14.10.2020 à 01:52

Désarmement nucléaireMoscou refuse l’offre américaine de prolonger New Start

Le traité bilatéral New Start a été conclu en 2010 pour maintenir les arsenaux des deux pays bien en deçà de leur niveau pendant la Guerre froide.

Le négociateur américain Marshall Billingslea, ici à Vienne en juin, dirige depuis juin les pourparlers avec Moscou sur le traité bilatéral New Start venant à expiration début 2021.

Le négociateur américain Marshall Billingslea, ici à Vienne en juin, dirige depuis juin les pourparlers avec Moscou sur le traité bilatéral New Start venant à expiration début 2021.

AFP

Les États-Unis ont fait état mardi d’un «accord de principe» avec Moscou pour prolonger le traité de désarmement nucléaire New Start, pour subir aussitôt une rebuffade de Moscou qui a jugé «inacceptables» les conditions de Washington.
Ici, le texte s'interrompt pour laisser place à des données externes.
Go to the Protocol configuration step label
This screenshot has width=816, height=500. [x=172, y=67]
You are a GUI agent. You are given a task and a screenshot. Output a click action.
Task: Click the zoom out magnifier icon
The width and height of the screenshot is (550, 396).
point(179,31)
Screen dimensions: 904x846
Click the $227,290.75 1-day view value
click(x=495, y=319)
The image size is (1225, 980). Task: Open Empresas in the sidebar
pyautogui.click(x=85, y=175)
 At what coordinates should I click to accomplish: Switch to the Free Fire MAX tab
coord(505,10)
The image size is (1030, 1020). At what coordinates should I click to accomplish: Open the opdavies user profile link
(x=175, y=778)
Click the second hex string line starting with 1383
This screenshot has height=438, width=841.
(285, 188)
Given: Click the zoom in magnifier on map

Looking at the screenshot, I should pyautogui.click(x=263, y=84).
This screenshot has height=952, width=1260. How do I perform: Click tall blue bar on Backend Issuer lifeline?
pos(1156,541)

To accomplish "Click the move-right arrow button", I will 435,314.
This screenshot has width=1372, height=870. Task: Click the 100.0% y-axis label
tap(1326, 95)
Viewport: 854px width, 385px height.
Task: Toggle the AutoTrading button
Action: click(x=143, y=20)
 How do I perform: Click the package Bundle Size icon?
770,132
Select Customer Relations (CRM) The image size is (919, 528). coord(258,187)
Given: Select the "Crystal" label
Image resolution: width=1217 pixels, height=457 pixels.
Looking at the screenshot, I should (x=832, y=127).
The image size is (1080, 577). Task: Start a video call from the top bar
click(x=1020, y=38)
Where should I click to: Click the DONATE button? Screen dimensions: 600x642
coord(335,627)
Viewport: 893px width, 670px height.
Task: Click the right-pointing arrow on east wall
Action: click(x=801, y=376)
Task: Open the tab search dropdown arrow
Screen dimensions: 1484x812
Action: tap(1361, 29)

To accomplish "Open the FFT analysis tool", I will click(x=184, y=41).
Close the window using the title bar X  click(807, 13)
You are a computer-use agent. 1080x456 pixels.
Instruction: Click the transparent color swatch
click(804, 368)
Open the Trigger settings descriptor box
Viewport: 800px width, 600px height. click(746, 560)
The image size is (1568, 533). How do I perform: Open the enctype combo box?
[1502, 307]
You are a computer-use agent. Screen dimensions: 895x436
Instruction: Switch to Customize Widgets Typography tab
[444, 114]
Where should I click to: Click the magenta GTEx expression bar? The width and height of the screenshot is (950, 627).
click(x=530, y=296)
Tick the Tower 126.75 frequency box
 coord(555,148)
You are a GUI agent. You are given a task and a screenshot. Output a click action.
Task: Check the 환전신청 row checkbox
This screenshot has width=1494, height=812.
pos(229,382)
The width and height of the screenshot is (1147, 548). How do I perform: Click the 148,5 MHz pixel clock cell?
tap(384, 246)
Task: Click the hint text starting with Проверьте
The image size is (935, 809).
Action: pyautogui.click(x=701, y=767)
«Nous sommes en fait désireux de prolonger le traité New Start pendant un certain temps, à condition qu’ils acceptent en retour de limiter --de geler-- leur arsenal nucléaire», a déclaré le négociateur américain Marshall Billingslea qui dirige depuis juin les pourparlers avec Moscou sur le traité bilatéral New Start venant à expiration début 2021 -- juste après la fin de l’actuel mandat de Donald Trump, candidat à sa réélection le 3 novembre. «Nous pensons qu’il y a un accord de principe au plus haut niveau de nos deux gouvernements», a ajouté le diplomate américain lors d’une conférence en ligne organisée par le centre de réflexion Heritage Foundation.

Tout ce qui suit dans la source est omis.